Well, what a day. It's amazing what you can pack into a day, plus manage 2 siestas.
Today was a bit derailed by freakish fainting feeling. It was all rather Victorian, and much time was passed fanning myself, and fighting claminess. I found the cure late in the day (red wine, foie gras and bread!).
Monday kicked off at 9am on one of the three sun-drenched terraces, with coffee and pain aux raisons. I'd hit the hay at around midnight, but some were up til gone 2, so it was a sedentary start. Then we hit the teaching kitchen, and learnt some knife skills. It was weird, as I know the techniques from a practical perspective from absorbing many cooking programmes and a course with Rick Stein, but it makes a BIG difference when you're angles and grip - and pressure - are being scrutinised constantly over time. We chopped: onions, garlic (from course to puree), peppers, mushroom, foie gras, duck breast, cheese...which was a fantastic preparation for a rather traditionally topped pizza. The foie gras with roquefort was very good.
We made a pithivier pastry - puff pastry ornately decorated, stuffed with sweetened ground almonds and almagnac. And my cooking partner (head-teacher- Philip) was on top form and did a cracking job making our pastry look artistic. Tasted marvelous too!
We made a salad dressing with 6 cloves of pureed garlic, 75% virgin olive oil, and 25%balsamic, with a bit of fresh pepper, and it was sublime.
Leftover puff-pastry parcels were made with burnt onions and a mix of cheeses - very effective leftovers. Almost as impressive as the duck fat scratchings: VERY tasty, if a little ostentatious!
Post-pizza midday snooze, and then we walked the 2 minutes to the pro kitchen, which was a lot less forgiving, and a lot more real! Bernard the head chef is my favourite type of French communicator.
He speaks beautifully in vaguely lewd sounding, calm French, which I understand perfectly....and I reply in English, which he understands to the letter. Bien!
Bernard started by making cassoulet.
This is one of my trademark meals, and it's an honour watching a master at work. One day he will crack, and try my method of adding a load of red wine to make it rich and sticky. I'm going to use the porktrotters to get more gelatine in my next batch. I'd like to say we both grew as human beings. I think his journey was "don't let that mouthy bint tell me - 3 generations of local chef - how to cook a regional speciality enjoyed as a national dish". Particular about their recipes, these Frenchies! It was a good one though.
We then made foie gras 4 ways. When I say "we", I was mostly to be found propped up on cold white tiles, sipping perrier and trying to stay conscious. Very poorly timed body-sabotage. Anyhoo - I couldn't de-vein the lobe of foie, but I watched! And learnt!
We then made a creme patisserie, which formed past of a creme brulee and a creme caramel (both sublime). Then home to nap.

Extracted material

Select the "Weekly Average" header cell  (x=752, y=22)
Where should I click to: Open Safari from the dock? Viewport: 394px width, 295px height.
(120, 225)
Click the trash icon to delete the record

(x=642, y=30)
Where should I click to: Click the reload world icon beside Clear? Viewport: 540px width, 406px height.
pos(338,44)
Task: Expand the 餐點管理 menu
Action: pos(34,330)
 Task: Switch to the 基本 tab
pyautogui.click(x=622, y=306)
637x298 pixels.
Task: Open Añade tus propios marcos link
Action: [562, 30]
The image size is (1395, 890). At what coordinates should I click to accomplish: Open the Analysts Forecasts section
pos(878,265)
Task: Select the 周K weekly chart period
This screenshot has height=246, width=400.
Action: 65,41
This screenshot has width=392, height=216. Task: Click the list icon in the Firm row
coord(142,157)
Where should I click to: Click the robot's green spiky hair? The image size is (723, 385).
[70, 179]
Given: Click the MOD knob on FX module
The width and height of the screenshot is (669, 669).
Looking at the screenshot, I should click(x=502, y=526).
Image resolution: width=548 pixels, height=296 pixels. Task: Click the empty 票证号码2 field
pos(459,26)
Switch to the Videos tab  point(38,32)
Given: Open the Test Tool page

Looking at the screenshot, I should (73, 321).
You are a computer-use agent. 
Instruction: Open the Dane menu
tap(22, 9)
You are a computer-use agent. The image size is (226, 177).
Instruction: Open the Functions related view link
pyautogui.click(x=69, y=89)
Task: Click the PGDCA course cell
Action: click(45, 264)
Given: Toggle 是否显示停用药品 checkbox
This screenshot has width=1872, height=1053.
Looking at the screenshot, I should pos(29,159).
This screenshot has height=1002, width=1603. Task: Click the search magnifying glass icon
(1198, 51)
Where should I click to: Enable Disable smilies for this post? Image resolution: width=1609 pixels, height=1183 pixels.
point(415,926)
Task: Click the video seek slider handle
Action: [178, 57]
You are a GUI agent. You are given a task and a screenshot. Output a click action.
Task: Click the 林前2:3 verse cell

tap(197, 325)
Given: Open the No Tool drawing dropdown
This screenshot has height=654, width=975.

Written tasks
1. Do these statements agree with the cooking-course post? For each, answer yes or no and quote the words of the post that decide it.
(a) The day began on a terrace with coffee.
(b) The salad dressing had more balsamic than olive oil.
(c) The writer de-veined the lobe of foie gras.
2. Answer these questions from the cooking-course post:
(a) Who was the writer's cooking partner?
(b) How long was the walk to the pro kitchen?
(c) What did Bernard make first?

Exercise solutions
1.
(a) Yes: "Monday kicked off at 9am on one of the three sun-drenched terraces, with coffee and pain aux raisons."
(b) No: "75% virgin olive oil, and 25%balsamic"
(c) No: "I couldn't de-vein the lobe of foie, but I watched!"

2.
(a) Philip, a head-teacher
(b) 2 minutes
(c) Cassoulet